■ DATA FOR REVIEW
○ ○ ○ ○
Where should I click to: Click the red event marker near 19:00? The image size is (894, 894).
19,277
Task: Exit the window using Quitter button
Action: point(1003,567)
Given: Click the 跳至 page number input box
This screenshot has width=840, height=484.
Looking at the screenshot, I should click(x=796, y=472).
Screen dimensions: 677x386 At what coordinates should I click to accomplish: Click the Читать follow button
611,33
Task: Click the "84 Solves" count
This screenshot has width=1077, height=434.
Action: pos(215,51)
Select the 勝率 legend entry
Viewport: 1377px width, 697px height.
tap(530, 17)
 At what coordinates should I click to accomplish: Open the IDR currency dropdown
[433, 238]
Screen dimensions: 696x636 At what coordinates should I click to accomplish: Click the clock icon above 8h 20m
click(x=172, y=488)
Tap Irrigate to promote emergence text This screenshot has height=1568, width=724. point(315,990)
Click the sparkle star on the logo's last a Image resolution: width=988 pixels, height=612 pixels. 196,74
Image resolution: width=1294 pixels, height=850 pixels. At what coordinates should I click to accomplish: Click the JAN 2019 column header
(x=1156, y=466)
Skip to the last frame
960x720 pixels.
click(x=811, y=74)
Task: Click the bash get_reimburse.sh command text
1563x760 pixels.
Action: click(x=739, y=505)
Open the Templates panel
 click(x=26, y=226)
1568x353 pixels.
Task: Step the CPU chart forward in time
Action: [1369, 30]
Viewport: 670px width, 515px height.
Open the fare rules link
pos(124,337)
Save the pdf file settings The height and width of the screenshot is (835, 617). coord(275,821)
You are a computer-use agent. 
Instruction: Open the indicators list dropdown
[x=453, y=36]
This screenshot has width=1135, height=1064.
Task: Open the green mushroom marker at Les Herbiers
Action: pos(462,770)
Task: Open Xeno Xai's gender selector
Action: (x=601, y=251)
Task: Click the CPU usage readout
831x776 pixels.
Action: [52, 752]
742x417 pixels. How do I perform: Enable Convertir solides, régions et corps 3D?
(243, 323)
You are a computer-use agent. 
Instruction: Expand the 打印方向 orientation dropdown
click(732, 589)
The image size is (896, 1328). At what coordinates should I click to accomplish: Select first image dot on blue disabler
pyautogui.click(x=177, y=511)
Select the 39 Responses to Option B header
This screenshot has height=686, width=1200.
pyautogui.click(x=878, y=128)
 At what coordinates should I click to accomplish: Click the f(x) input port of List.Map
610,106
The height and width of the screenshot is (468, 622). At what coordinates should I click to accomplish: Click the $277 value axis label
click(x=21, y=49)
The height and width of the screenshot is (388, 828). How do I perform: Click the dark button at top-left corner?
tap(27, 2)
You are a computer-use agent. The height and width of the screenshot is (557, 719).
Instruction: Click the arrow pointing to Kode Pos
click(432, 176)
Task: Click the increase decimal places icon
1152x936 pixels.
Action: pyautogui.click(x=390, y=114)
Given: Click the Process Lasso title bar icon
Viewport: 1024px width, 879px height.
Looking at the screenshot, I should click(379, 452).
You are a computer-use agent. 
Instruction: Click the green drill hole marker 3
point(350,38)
○ ○ ○ ○
■ PROBLEM
Each entry above is to be transcribed without alteration.

■ RESPONSE AREA
Where should I click to: Click the red event marker near 19:00? The image size is (894, 894).
19,277
Task: Exit the window using Quitter button
Action: point(1003,567)
Given: Click the 跳至 page number input box
This screenshot has width=840, height=484.
Looking at the screenshot, I should click(x=796, y=472).
Screen dimensions: 677x386 At what coordinates should I click to accomplish: Click the Читать follow button
611,33
Task: Click the "84 Solves" count
This screenshot has width=1077, height=434.
Action: pos(215,51)
Select the 勝率 legend entry
Viewport: 1377px width, 697px height.
tap(530, 17)
 At what coordinates should I click to accomplish: Open the IDR currency dropdown
[433, 238]
Screen dimensions: 696x636 At what coordinates should I click to accomplish: Click the clock icon above 8h 20m
click(x=172, y=488)
Tap Irrigate to promote emergence text This screenshot has height=1568, width=724. point(315,990)
Click the sparkle star on the logo's last a Image resolution: width=988 pixels, height=612 pixels. 196,74
Image resolution: width=1294 pixels, height=850 pixels. At what coordinates should I click to accomplish: Click the JAN 2019 column header
(x=1156, y=466)
Skip to the last frame
960x720 pixels.
click(x=811, y=74)
Task: Click the bash get_reimburse.sh command text
1563x760 pixels.
Action: click(x=739, y=505)
Open the Templates panel
 click(x=26, y=226)
1568x353 pixels.
Task: Step the CPU chart forward in time
Action: [1369, 30]
Viewport: 670px width, 515px height.
Open the fare rules link
pos(124,337)
Save the pdf file settings The height and width of the screenshot is (835, 617). coord(275,821)
You are a computer-use agent. 
Instruction: Open the indicators list dropdown
[x=453, y=36]
This screenshot has width=1135, height=1064.
Task: Open the green mushroom marker at Les Herbiers
Action: pos(462,770)
Task: Open Xeno Xai's gender selector
Action: (x=601, y=251)
Task: Click the CPU usage readout
831x776 pixels.
Action: [52, 752]
742x417 pixels. How do I perform: Enable Convertir solides, régions et corps 3D?
(243, 323)
You are a computer-use agent. 
Instruction: Expand the 打印方向 orientation dropdown
click(732, 589)
The image size is (896, 1328). At what coordinates should I click to accomplish: Select first image dot on blue disabler
pyautogui.click(x=177, y=511)
Select the 39 Responses to Option B header
This screenshot has height=686, width=1200.
pyautogui.click(x=878, y=128)
 At what coordinates should I click to accomplish: Click the f(x) input port of List.Map
610,106
The height and width of the screenshot is (468, 622). At what coordinates should I click to accomplish: Click the $277 value axis label
click(x=21, y=49)
The height and width of the screenshot is (388, 828). How do I perform: Click the dark button at top-left corner?
tap(27, 2)
You are a computer-use agent. The height and width of the screenshot is (557, 719).
Instruction: Click the arrow pointing to Kode Pos
click(432, 176)
Task: Click the increase decimal places icon
1152x936 pixels.
Action: pyautogui.click(x=390, y=114)
Given: Click the Process Lasso title bar icon
Viewport: 1024px width, 879px height.
Looking at the screenshot, I should click(379, 452).
You are a computer-use agent. 
Instruction: Click the green drill hole marker 3
point(350,38)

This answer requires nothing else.